Of course it's not, but the comment I replied to was about whether using it to build binaries for extremely small embedded systems made sense. In that scenario a distro kernel from one of the desktop distros is a total non-starter.
If a few MB of space matters, then you'll want a suitably configured kernel that disables a ton of stuff that is totally irrelevant for such a system, and you'll need to take that configuration into account whether or not you're building a normal kernel or a unikernel, as it involves not just excluding drivers and the like, but disabling functionality that if left enabled will not get removed by the linker because there will be calls into it from code paths that are reachable.
Do that, and you'll find it is pretty straightforward to get a Linux kernel down under 1MB.
Now, it's possible your tooling makes that easier, but my point is that it is equally possible to disable those parts of the kernel for a non-unikernel system as well, and you're not going to make significant additional savings. And if you want to, then ditching glibc for one of the smaller libcs would be a better starting point.

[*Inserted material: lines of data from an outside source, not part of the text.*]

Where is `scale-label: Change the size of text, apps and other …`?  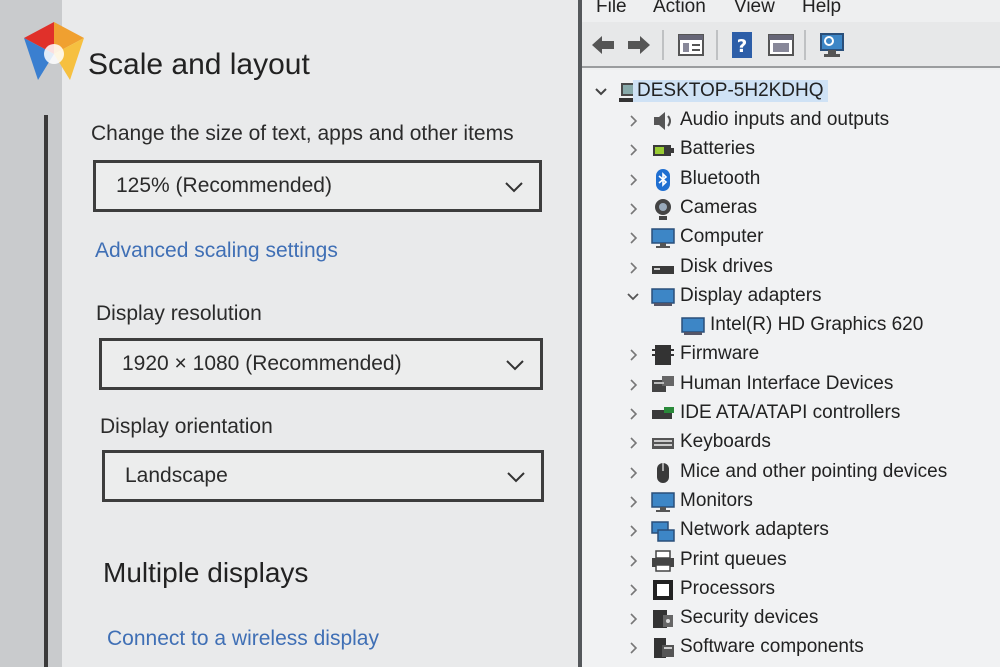
scale-label: Change the size of text, apps and other … is located at coordinates (302, 134).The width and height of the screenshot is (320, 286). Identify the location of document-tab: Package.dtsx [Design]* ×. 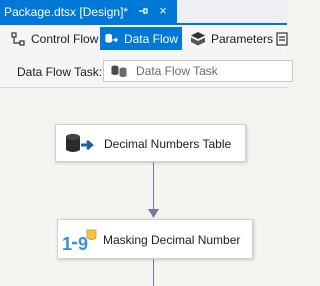
(88, 12).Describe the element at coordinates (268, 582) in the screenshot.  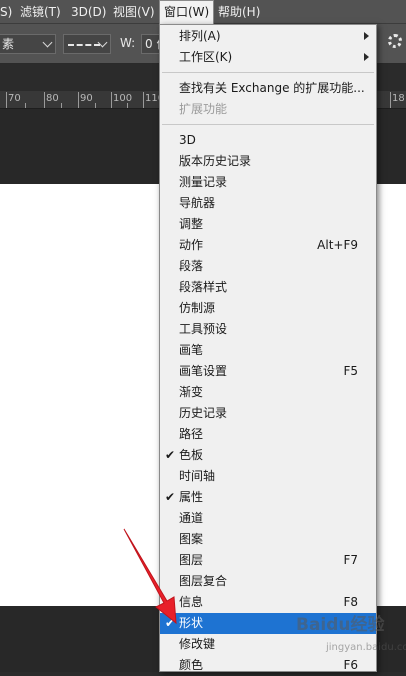
I see `menu-item-panel: 图层复合` at that location.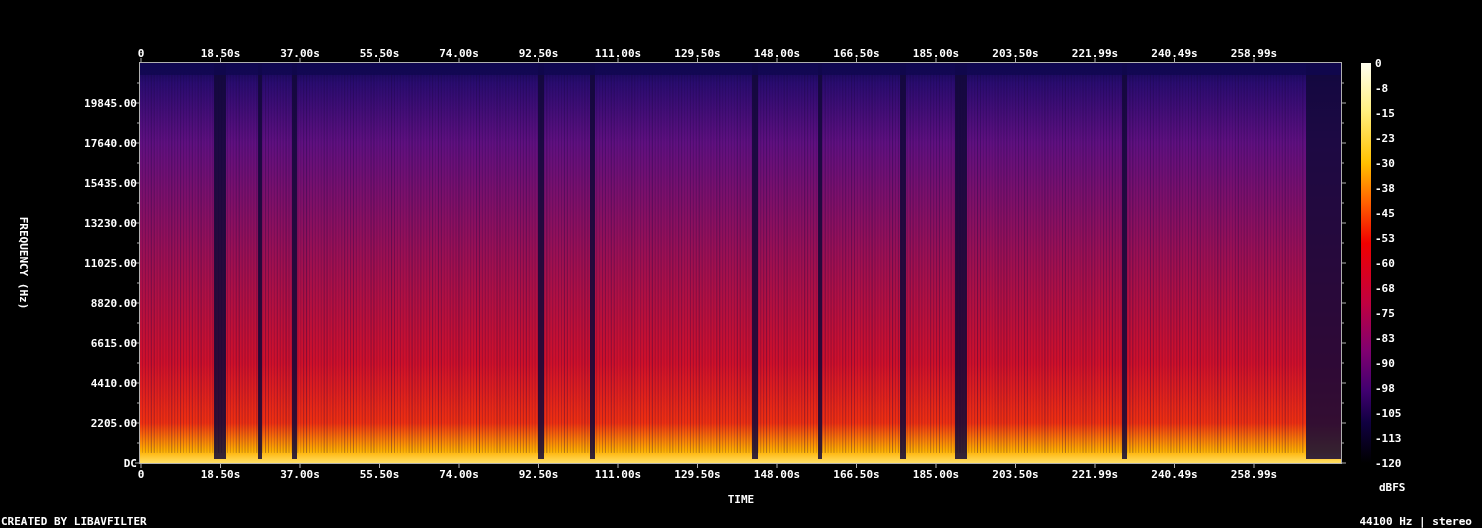 This screenshot has height=528, width=1482. Describe the element at coordinates (1378, 64) in the screenshot. I see `color-scale-label: 0` at that location.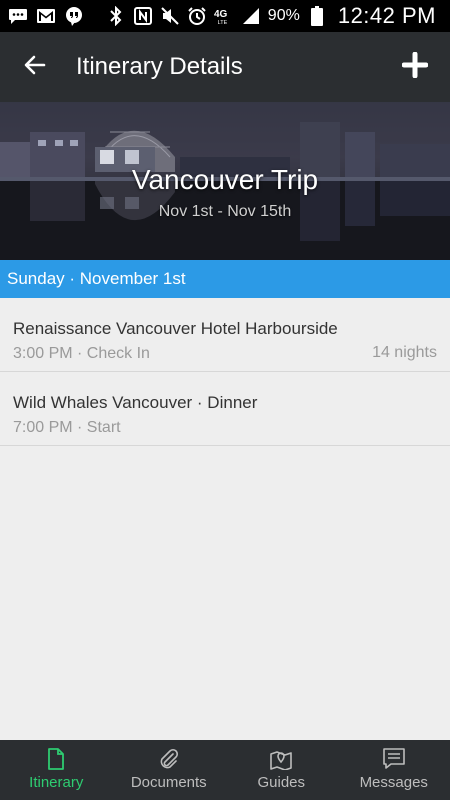 This screenshot has height=800, width=450. Describe the element at coordinates (386, 16) in the screenshot. I see `clock: 12:42 PM` at that location. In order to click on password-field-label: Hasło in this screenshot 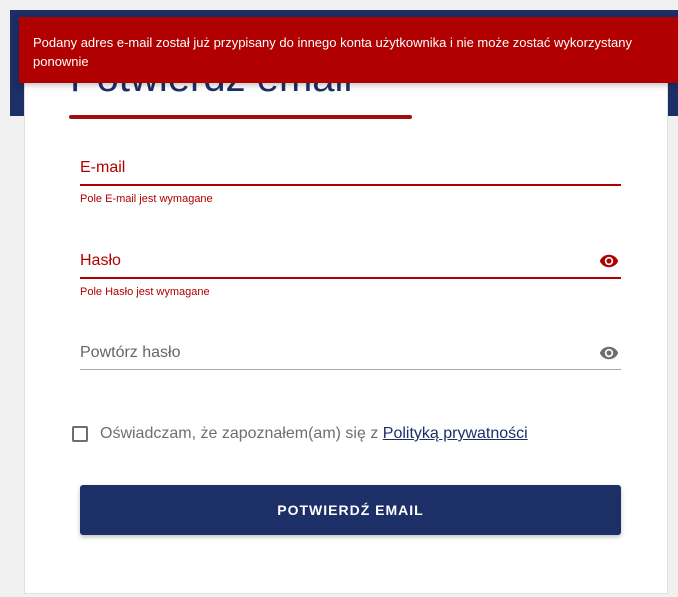, I will do `click(100, 260)`.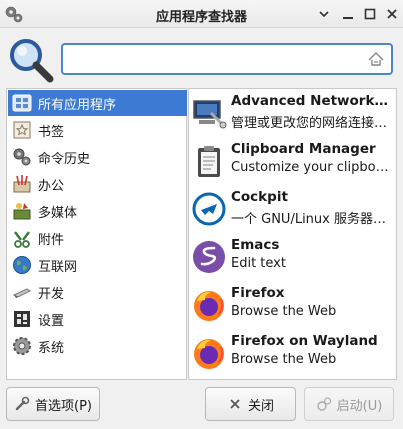 The width and height of the screenshot is (403, 429). Describe the element at coordinates (52, 132) in the screenshot. I see `category-label: 书签` at that location.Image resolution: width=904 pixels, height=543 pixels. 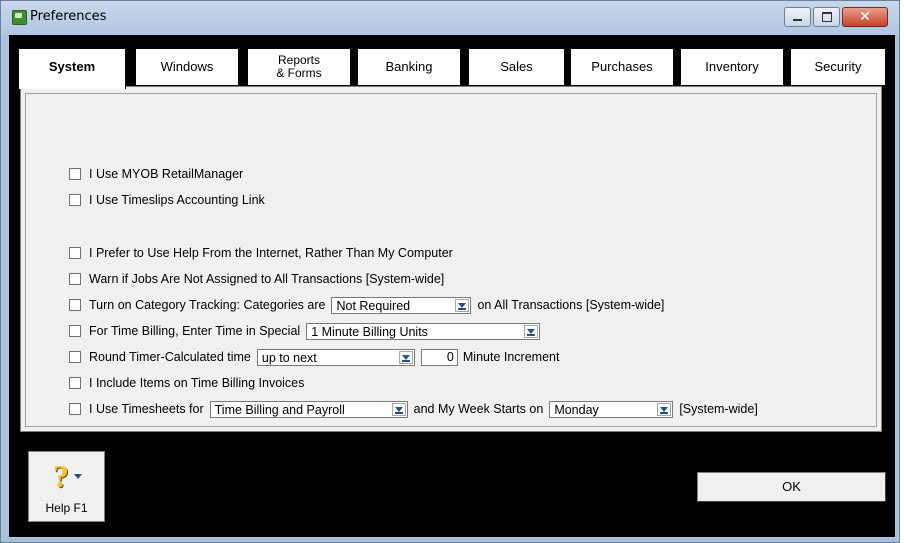 I want to click on tab-label: System, so click(x=72, y=66).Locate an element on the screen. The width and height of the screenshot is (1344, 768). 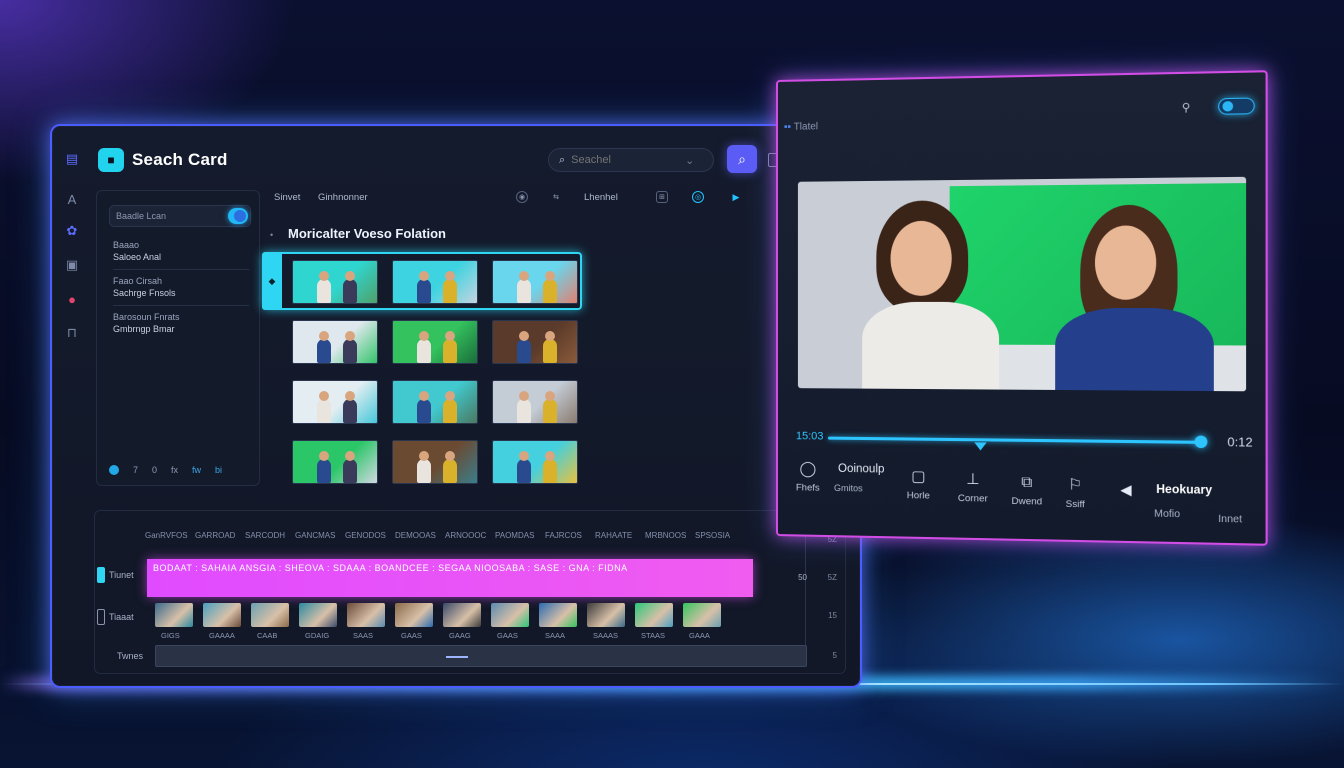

This is not a criticism of this project - size is simply not what most people look to unikernels to address, especially not one built on a general purpose kernel.
Linux as a library is unlikely since GPL enforces a boundary between Linux and its users. Otherwise it'd've become just another statically-linkable asset copied into a bunch of corporate codebases long ago. glibc uses the same strategy too w/ LGPL. Folks wanting to overcome the latencies and bloat these barriers create, should consider the problem might be more about politics than engineering.